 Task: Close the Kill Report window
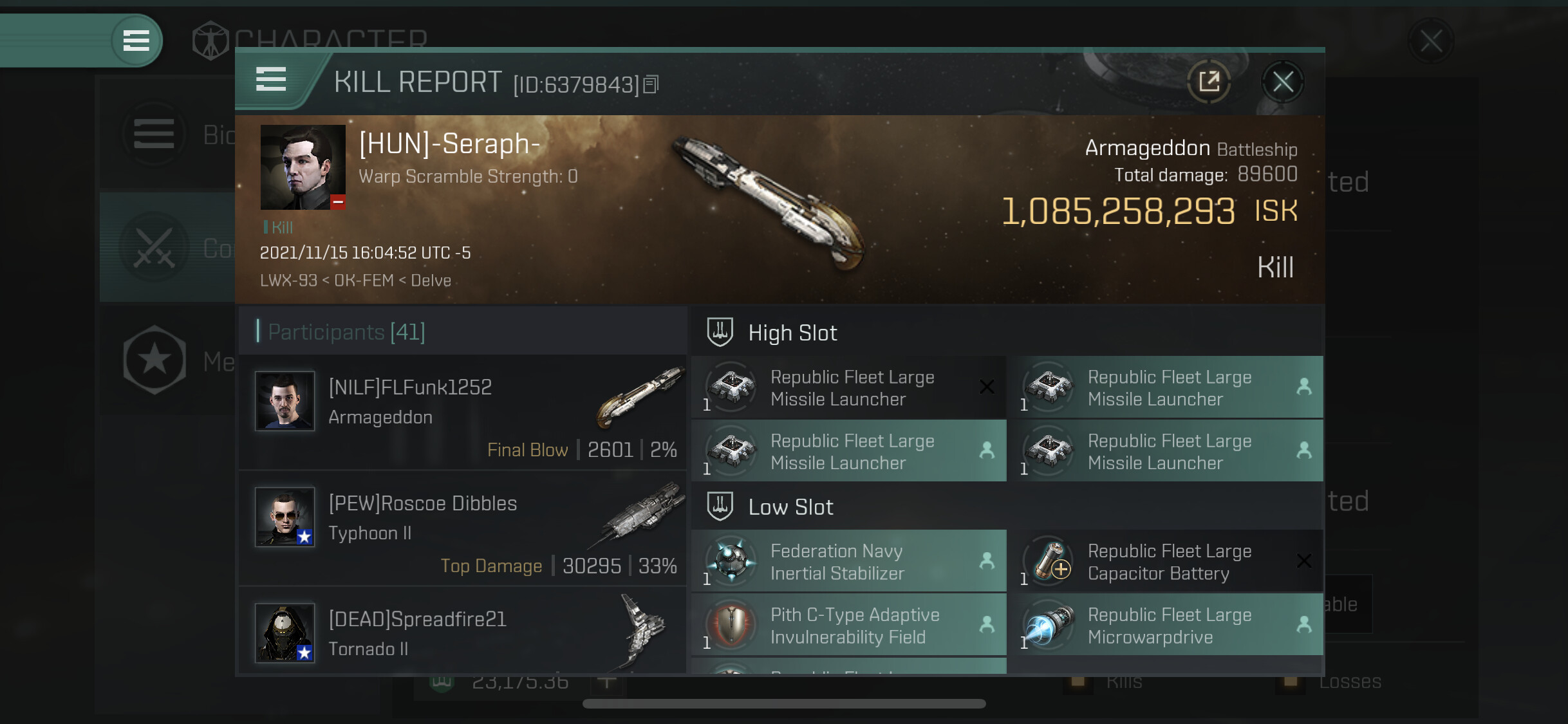(x=1283, y=82)
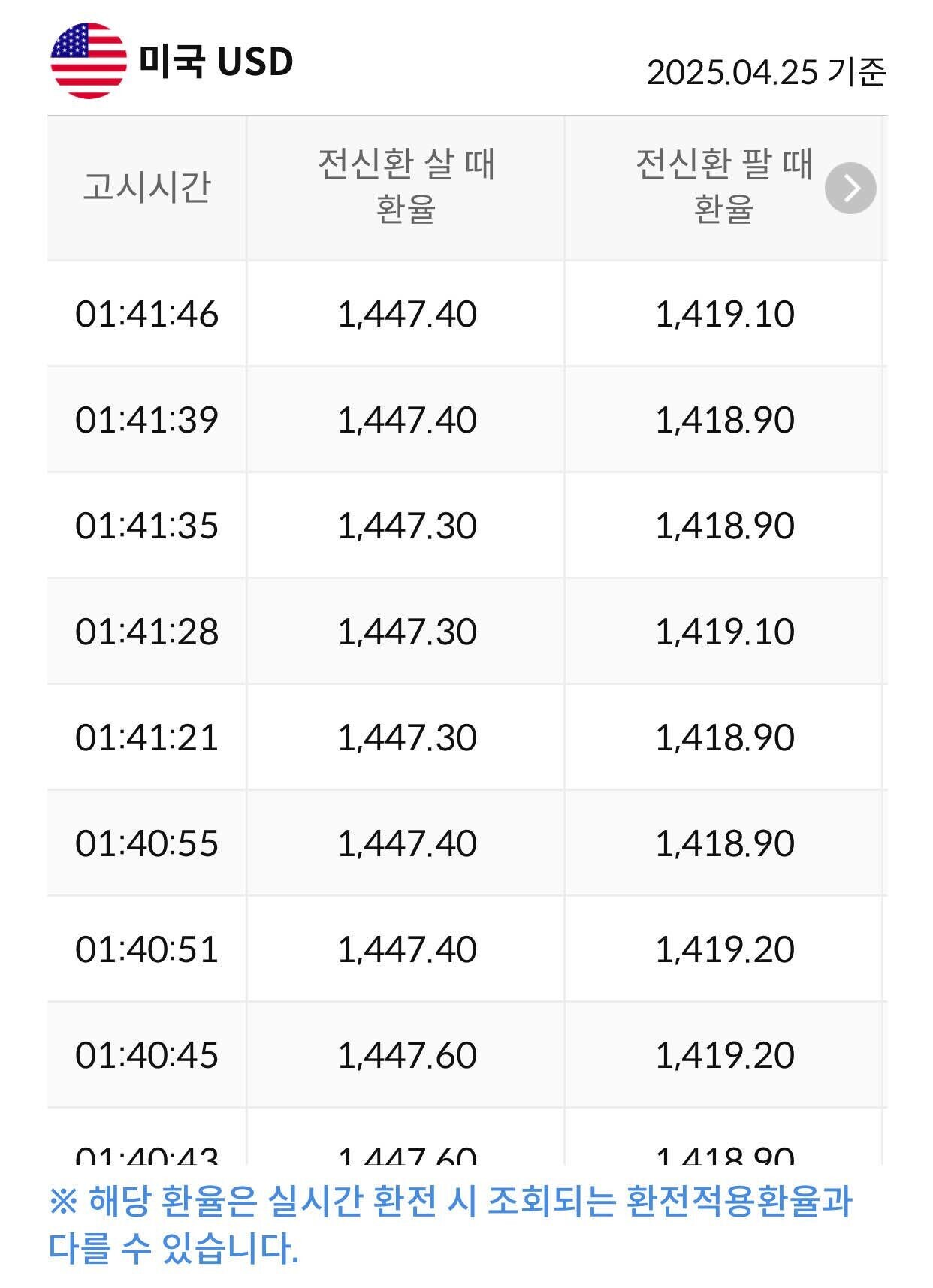Click the 미국 USD currency title
This screenshot has width=933, height=1288.
coord(216,62)
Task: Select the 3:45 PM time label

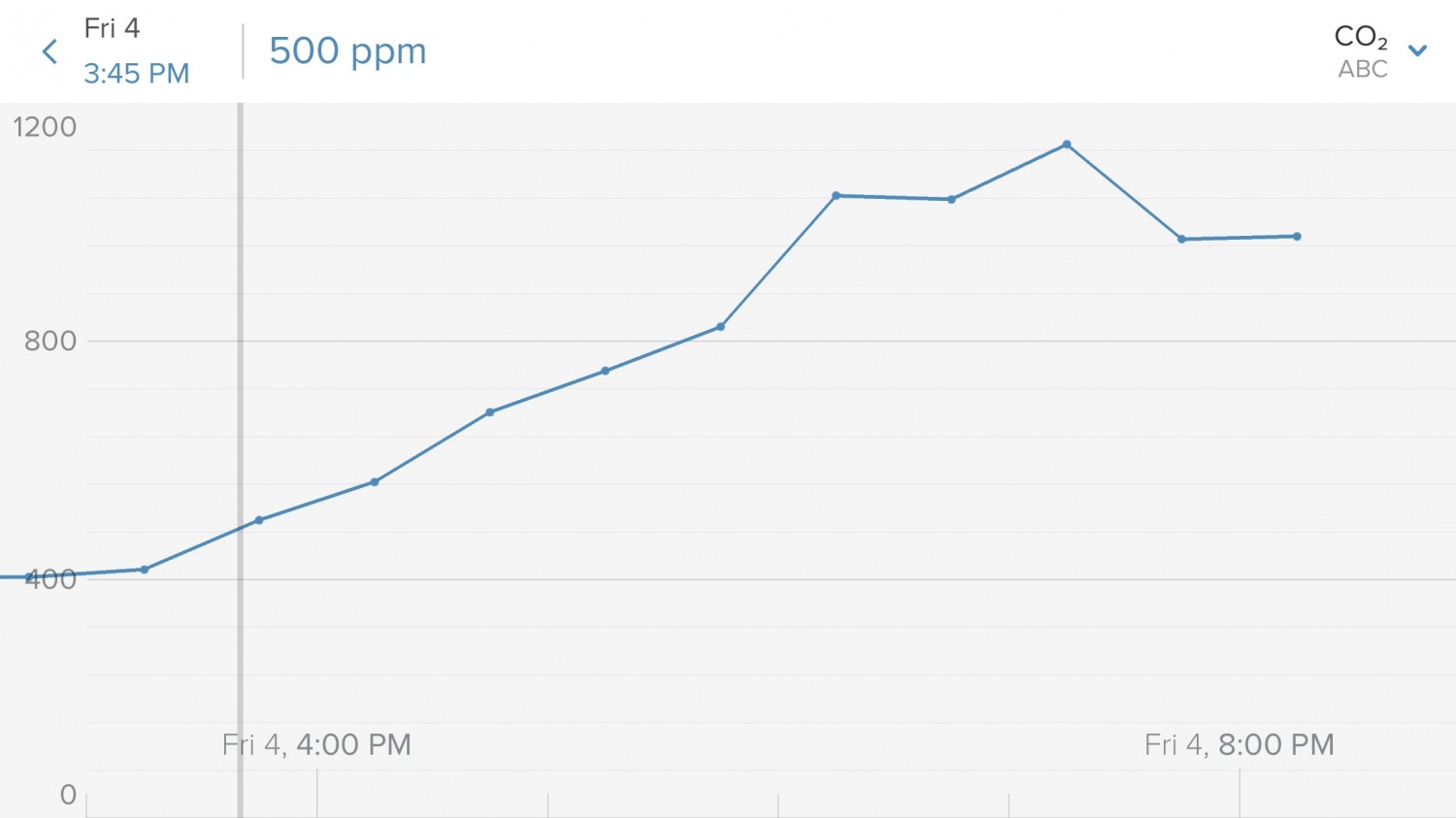Action: coord(136,74)
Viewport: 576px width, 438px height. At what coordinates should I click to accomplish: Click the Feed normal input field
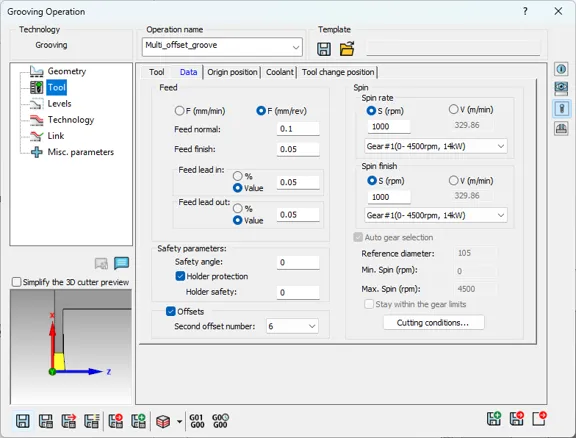[x=298, y=129]
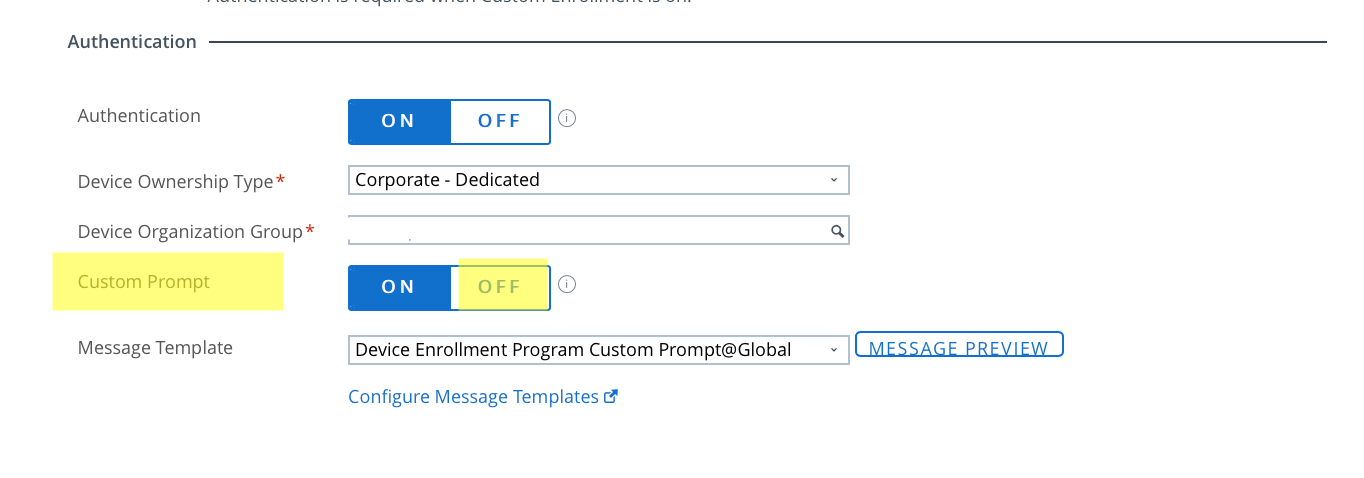The image size is (1364, 478).
Task: Click the external-link icon after Configure Message Templates
Action: [x=611, y=396]
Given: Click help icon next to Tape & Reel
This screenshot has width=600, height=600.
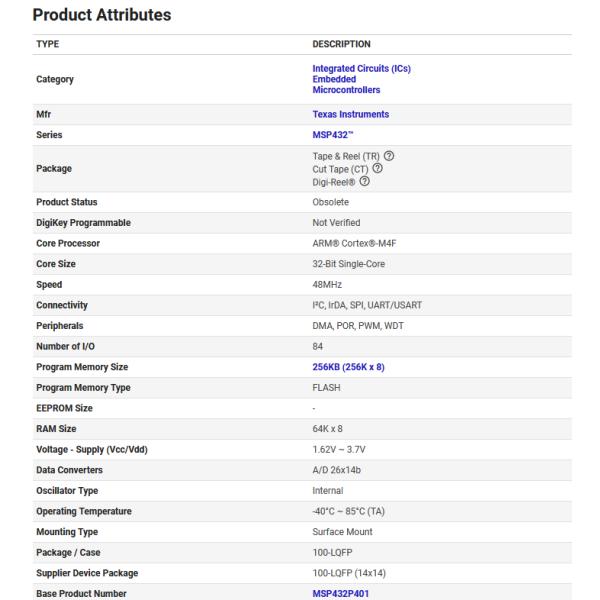Looking at the screenshot, I should (388, 158).
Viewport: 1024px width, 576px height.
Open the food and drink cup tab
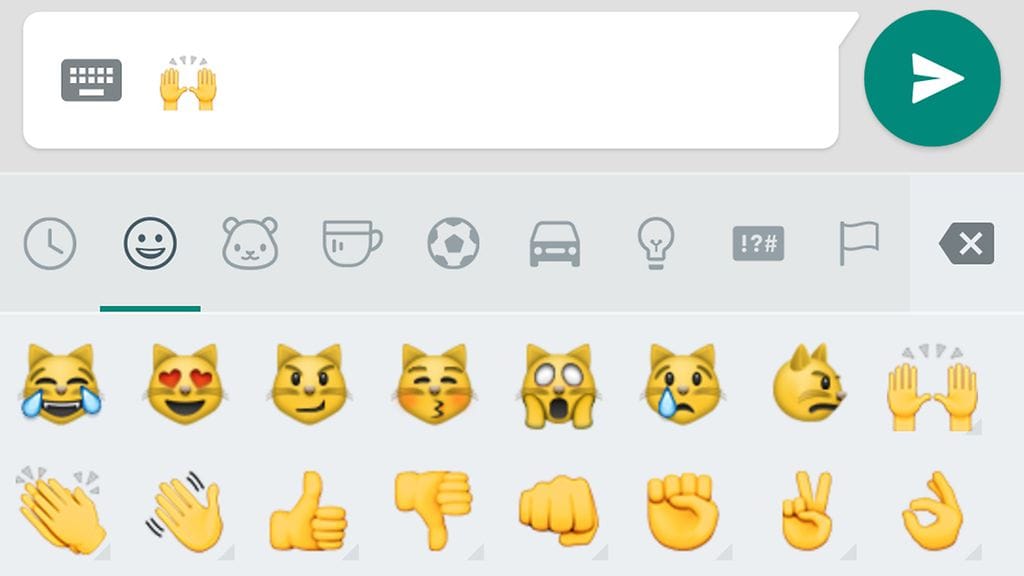point(352,244)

▬▬▬▬▬▬

### PROBLEM:
Write out the records above exactly. Begin with the first line, end with the line holding "Viewport: 1024px width, 576px height.", and drop the pictures.

### SOLUTION BELOW:
 Task: Close the Kill Report window
(x=1283, y=82)
Click the 미국 USD currency title
This screenshot has width=933, height=1288.
coord(216,62)
Task: Select the 3:45 PM time label

Action: coord(136,74)
Viewport: 576px width, 438px height. At what coordinates should I click to accomplish: Click the Feed normal input field
[x=298, y=129]
The image size is (1364, 478).
Task: Click the external-link icon after Configure Message Templates
Action: [x=611, y=396]
Given: Click help icon next to Tape & Reel
This screenshot has width=600, height=600.
Looking at the screenshot, I should (388, 158).
Viewport: 1024px width, 576px height.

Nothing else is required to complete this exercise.